I would like to fit a regression model to probabilities. I am aware that linear regression is often used for this purpose, but I have several probabilities at or near 0.0 and 1.0 and would like to fit a regression model where the output is constrained to lie between 0.0 and 1.0. I want to be able to specify a regularization norm and strength for the model and ideally do this in python (but an R implementation would be helpful as well). All the logistic regression packages I've found seem to be only suited for classification whereas this is a regression problem (albeit one where I want to use the logit link function). I use scikits-learn for my classification and regression needs so if this regression model can be implemented in scikits-learn, that would be fantastic (it seemed to me that this is not possible), but I'd be happy about any solution in python and/or R.

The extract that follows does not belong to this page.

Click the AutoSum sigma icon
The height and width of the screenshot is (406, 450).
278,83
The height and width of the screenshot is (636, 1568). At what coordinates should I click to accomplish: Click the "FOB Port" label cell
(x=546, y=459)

The question has two issues, penalized estimation and fractional or proportions data as dependent variable. I worked on each separately but never tried the combination.
Penalization
Statsmodels has had L1 regularized Logit and other discrete models like Poisson for some time. In recent months there has been a lot of effort to support more penalization but it is not in statsmodels yet. Elastic net for linear and Generalized Linear Model (GLM) is in a pull request and will be merged soon. More penalized GLM like L2 penalization for GAM and splines or SCAD penalization will follow over the next months based on pull requests that still need work.

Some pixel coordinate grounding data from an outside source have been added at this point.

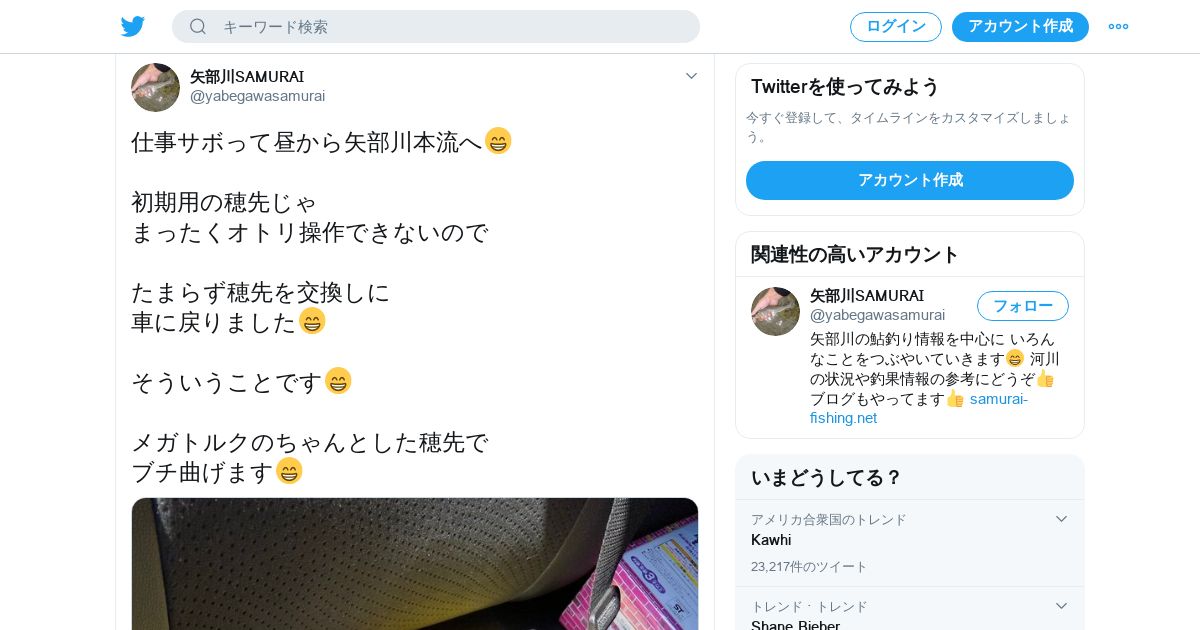Open the samurai-fishing.net blog link
1200x630 pixels.
(919, 408)
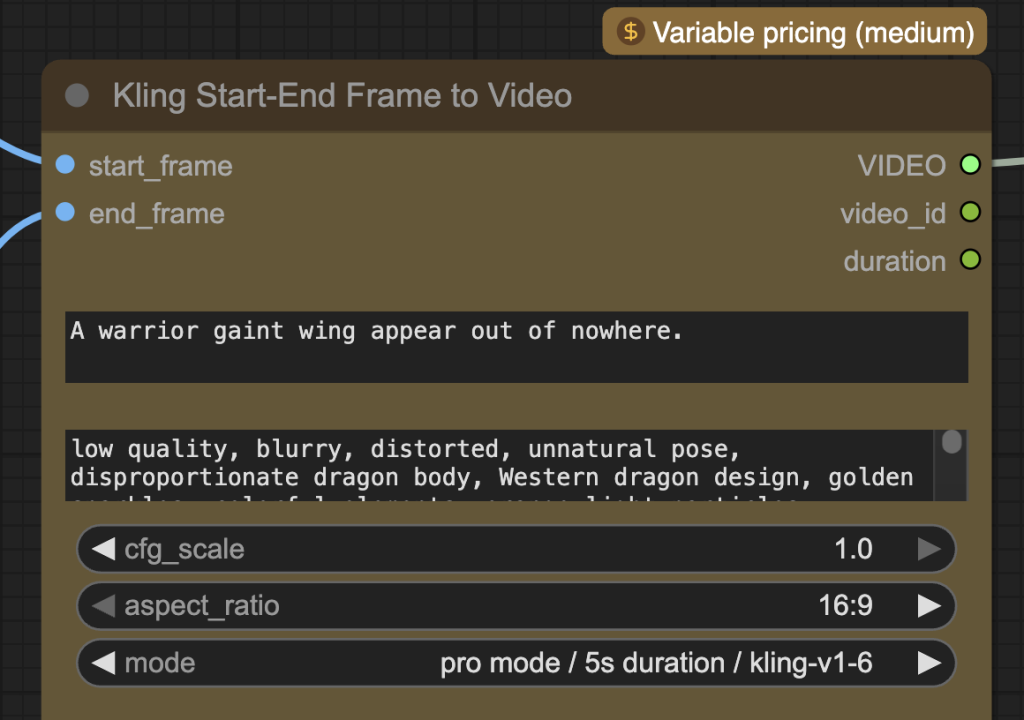Decrease cfg_scale with left arrow
1024x720 pixels.
click(x=103, y=549)
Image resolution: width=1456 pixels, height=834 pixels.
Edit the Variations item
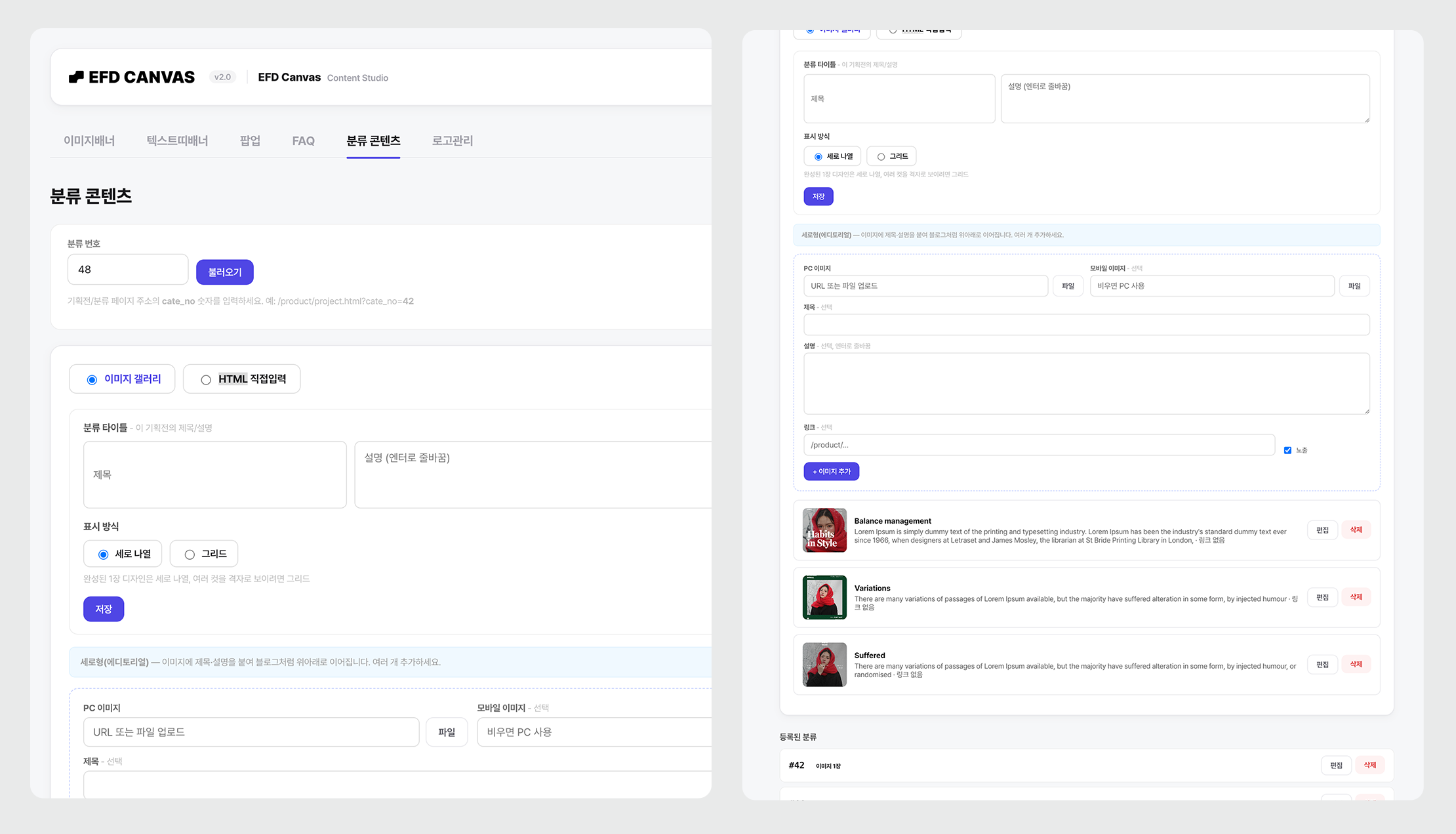coord(1322,597)
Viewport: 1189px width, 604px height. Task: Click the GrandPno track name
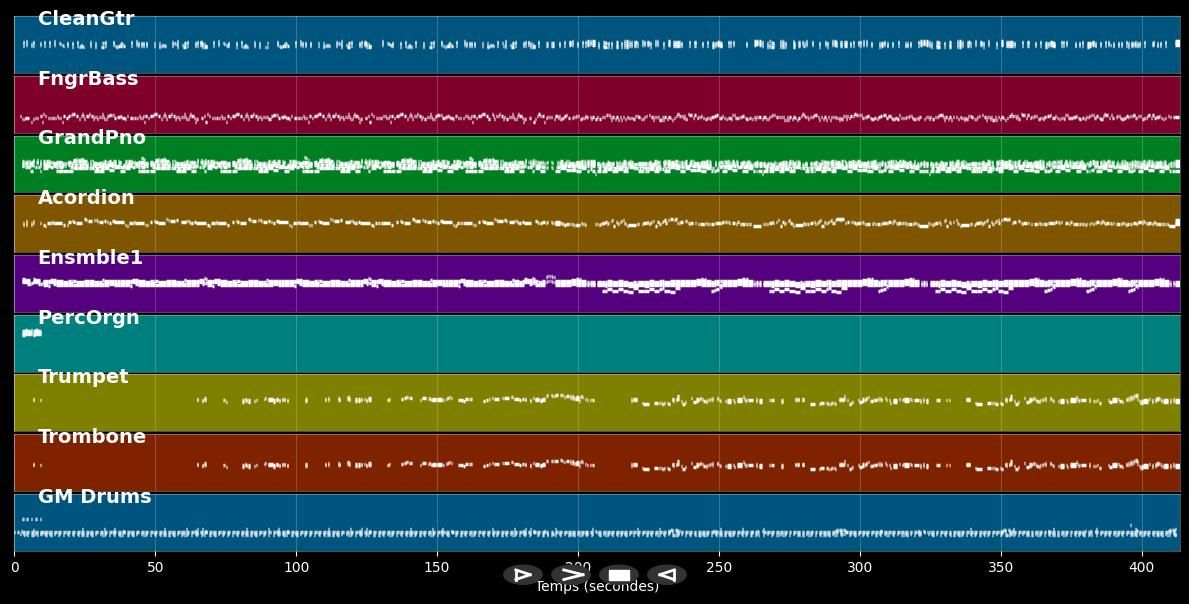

Two examples for the current L1 fit_regularized for Logit are here
Difference in SGD classifier results and statsmodels results for logistic with l1 and https://github.com/statsmodels/statsmodels/blob/master/statsmodels/examples/l1_demo/short_demo.py
Note, the penalization weight alpha can be a vector with zeros for coefficients like the constant if they should not be penalized.
http://www.statsmodels.org/dev/generated/statsmodels.discrete.discrete_model.Logit.fit_regularized.html
Fractional models
Binary and binomial models in statsmodels do not impose that the dependent variable is binary and work as long as the dependent variable is in the [0,1] interval.

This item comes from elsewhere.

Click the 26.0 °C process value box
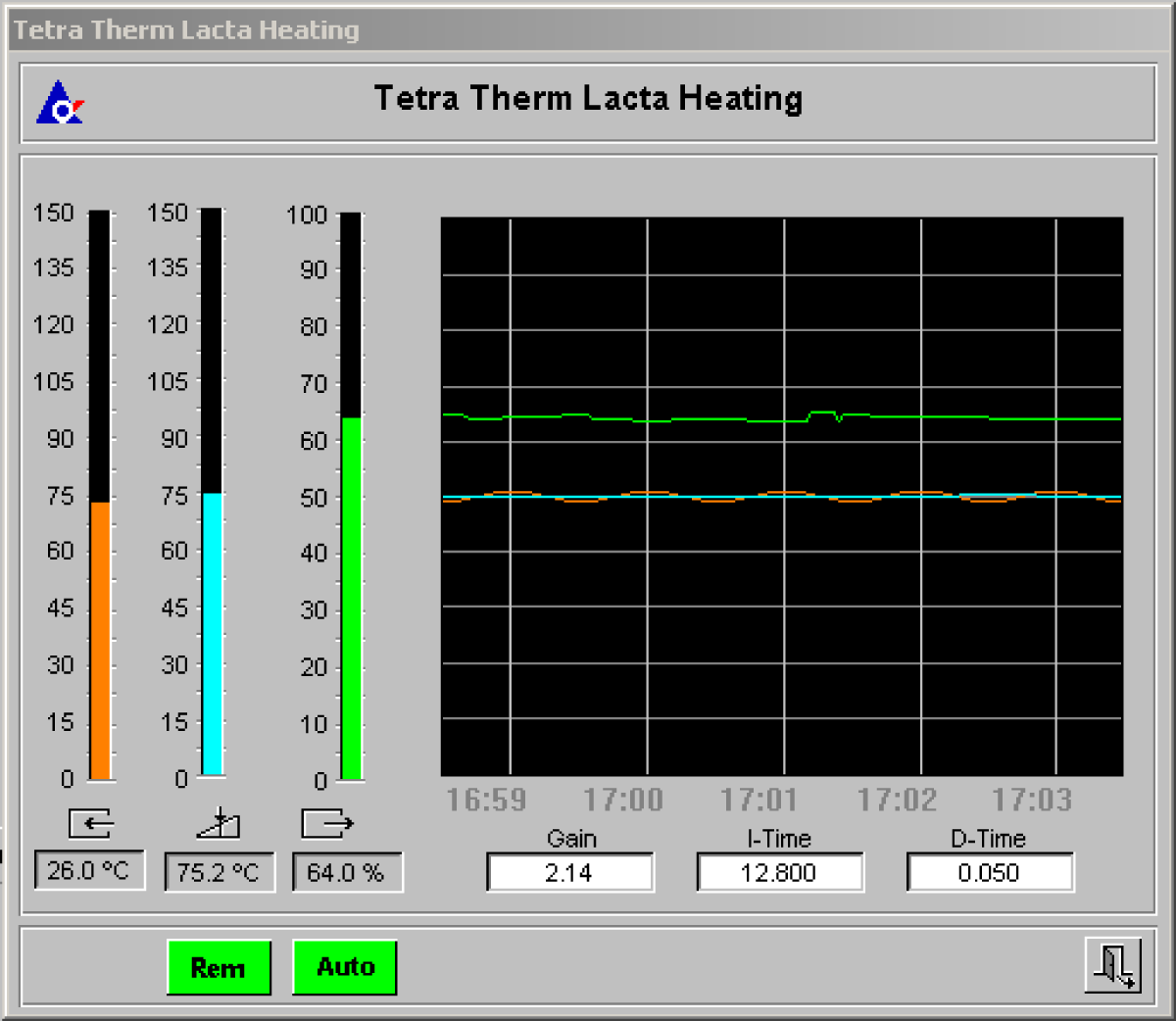89,870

Fractions or proportions can be estimated with Logit as Quasi-maximum likelihood estimator. The estimates are consistent if the mean function, logistic, cumulative normal or similar link function, is correctly specified but we should use robust sandwich covariance for proper inference. Robust standard errors can be obtained in statsmodels through a fit keyword cov_type='HC0'.
Best documentation is for Stata http://www.stata.com/manuals14/rfracreg.pdf and the references therein. I went through those references before Stata had fracreg, and it works correctly with at least Logit and Probit which were my test cases. (I don't find my scripts or test cases right now.)
The bad news for inference is that robust covariance matrices have not been added to fit_regularized, so the correct sandwich covariance is not directly available. The standard covariance matrix and standard errors of the parameter estimates are derived under the assumption that the model, i.e. the likelihood function, is correctly specified, which will not be the case if the data are fractions and not binary.
Besides using Quasi-Maximum Likelihood with binary models, it is also possible to use a likelihood that is defined for fractional data in (0, 1). A popular model is Beta regression, which is also waiting in a pull request for statsmodels and is expected to be merged within the next months.